あーこっこクラブへようこそ!

 ここまで長らく私の独白……もしくは「毒吐く」に付き合ってくださって、ありがとうございます。

 できる限りありのままを心がけましたが、あくまでも私視点、主観が入ったものであり、現状を正しく認識していない部分もあるかと思います。

 他者を批判するような文面もあったと思いますが、批難したり糾弾したりするつもりはありません。あくまでも私の立場からすれば……の話です。


 乗馬の世界では、徐々に馬を大切にする乗馬クラブや指導も増えてきて、昔に比べると、はるかに馬が幸せに過ごすことができるようになってきました。馬の寿命も伸びたように思います。

 でも、まだまだ馬のウェルフェアに関しては発展途上のようです。

 乗馬人口の少なさは馬の再就職の先を狭めていますし、なんとか乗馬人口を増やそうとお手軽価格でお客さんを馬に乗せようと努力すれば、より過酷で人も馬も使い捨てるブラックな仕事先になってしまっています。

 馬が大好きなはずの多くの人が、まだまだ敷居の高さゆえに、乗馬を習うことに二の足を踏んでいる……それがまた馬の行き先を狭めているのです。

 また、乗馬を習う人たちも、最初のうちは馬を生き物として認識していますが、徐々に自分の都合のいいように考え、まるで自動車教習所にでも通うような感覚になってしまい、馬の不幸には目をつぶってしまいがち、そして、乗馬クラブも臭いものに蓋をするように、お客様には乗馬の楽しさだけを提供しようとしてしまい、そのツケは馬が払うことになってしまいます。


 そんな負の連鎖をどうやったら断ち切れるのか?

 いくら考えても、どうやっても、これといった方法が思い浮かびません。

 ただ一つ。

 多くの人が馬の声を聞けるようになり、どうにかしたいと思い、少しでも理想に近いクラブを求めていけば、自ずと多くの人が望むようなクラブが増えてゆく、つまり、多くの人たちが馬の幸せを願えば、きっと願いは叶うのだと。


 YouTubeで「そんなことをしても大丈夫なんですか?」と馬との付き合いに疑問を投げてくる人の多くは、とても優等生で、クラブから馬に対する危険回避の方法を教わってしっかりそれを守っている人です。

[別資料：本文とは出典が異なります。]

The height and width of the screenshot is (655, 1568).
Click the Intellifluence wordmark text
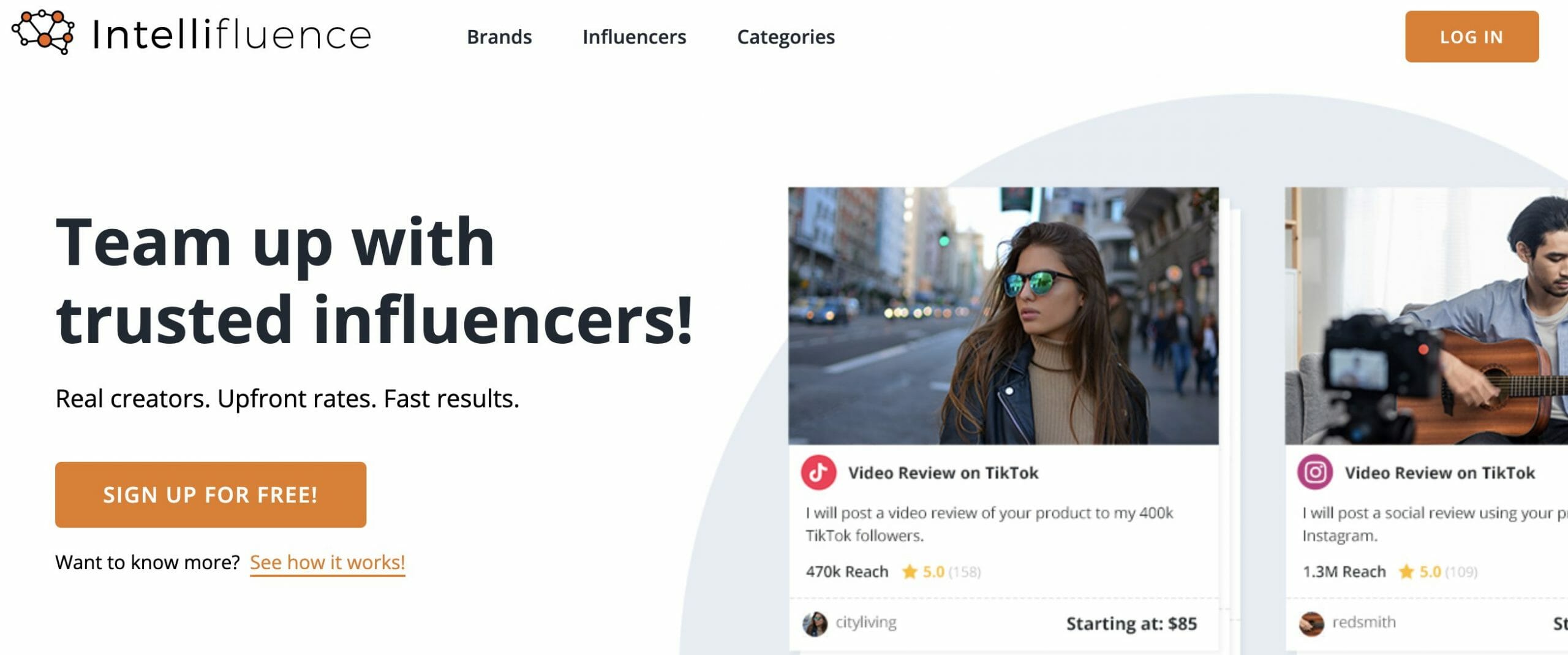coord(232,34)
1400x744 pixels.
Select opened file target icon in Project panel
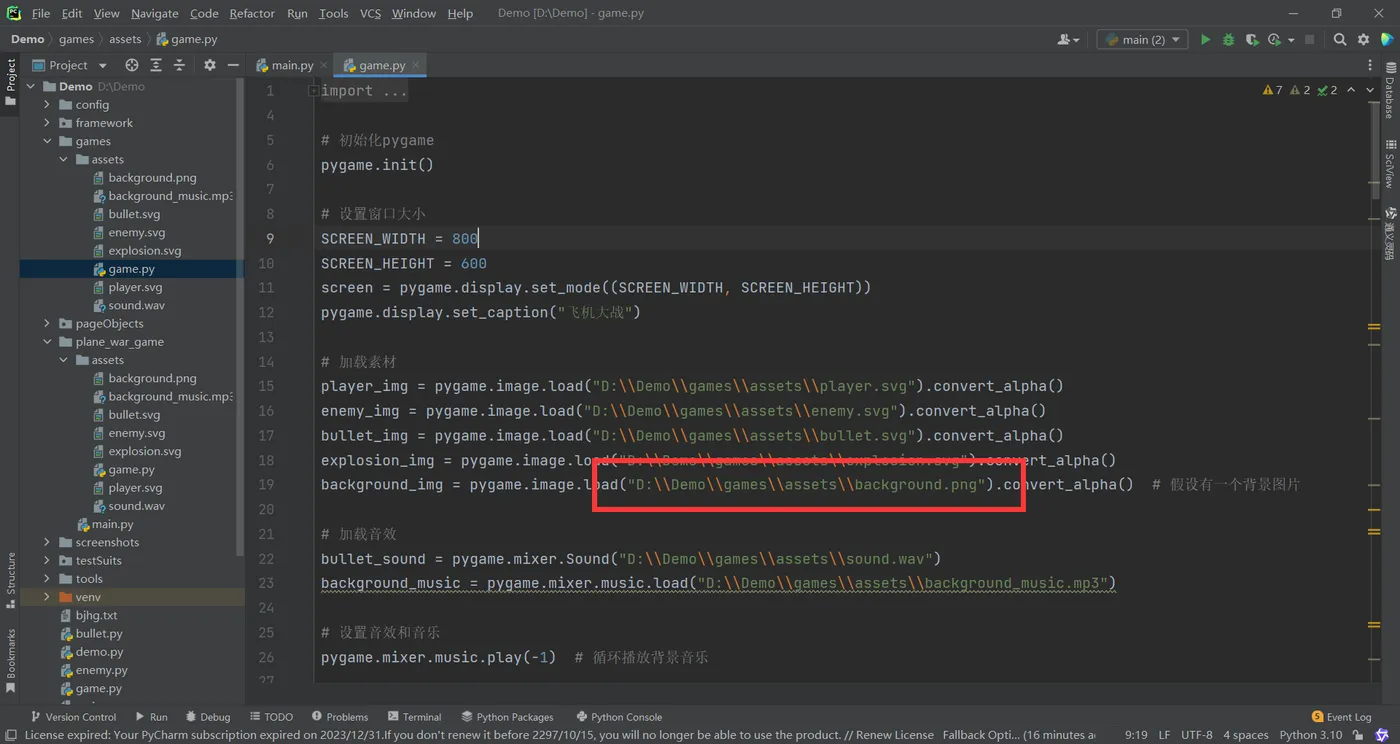132,65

 それはとても大事、一番大切なことではありますが……本当に習うべきは、馬とはいかに危険でそこから身を守るか、ではなく、どうやって馬と仲良くなるのか? だったはずなのです。

 危険回避の仕方の羅列を、馬との正しい付き合い方と勘違いしている人の、なんと多いことか。


 体質的に乗馬ができない、馬とは触れ合えない人もいるでしょう。

 私は、そんなに馬が好きならば勇気を出して乗馬を始めればいいのに、と長く思ってきましたが、YouTubeを通じていろいろな人たちと出会い、本当はそうしたいけれど、どうしてもできない人たちも、少なからずいることに気が付きました。

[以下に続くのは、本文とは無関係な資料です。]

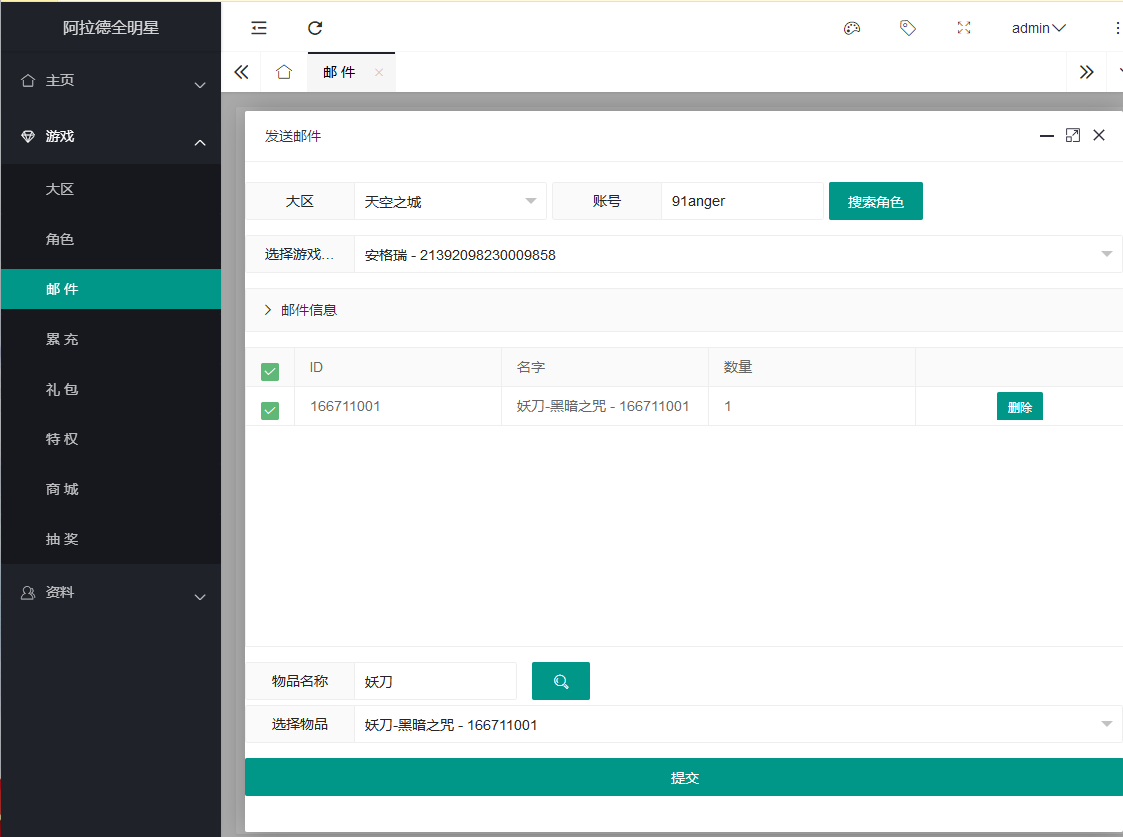Pop out the 发送邮件 dialog via expand icon

1073,135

 そういう人たちにも、何か馬のためにできることを用意することも、これから大事になってくるでしょう。



 私は、なんとかあーこを維持したいと思い、YouTuberとしてやっていくことを決意し、多くの人に助けてもらっています。今はなんとかあーこを維持することができています。

 そして、あーこは週2、3回の騎乗と毎日の放牧生活を満喫しています。

 昔とは違う穏やかな目をしていて、私を和ませてくれます。

 その様子をYouTubeにアップして、皆さんから応援をいただいていますが……あーこの維持のためだけではなく、多くのあーこをこの世に送り出すためでもあります。

 私は長年、お世話になった馬の行く末を知っていて見捨ててきた、その後を追わずに現実から目を背けてきた、むしろ、情に流されて馬を救うことをその後の顛末を思えばよろしからぬこととすら思ってきた、そういう人間です。

 そうせざるをえなかったのですが、溜まりに溜まった罪悪感が最後の一滴で漏れ出した……もう馬の不幸に目を閉じたまま、乗馬を楽しむことはできません。

 全ての馬を救うことはできませんが、そのきっかけを作れるかも知れない。

 動画を見てくれている人が、少しでも馬のことを理解してくれて、もしも運命の馬と出会った時、勇気を持って救ってあげることができたら……。

 その時のためのお手伝いや後押しになるような動画を、これからも作っていきたいのです。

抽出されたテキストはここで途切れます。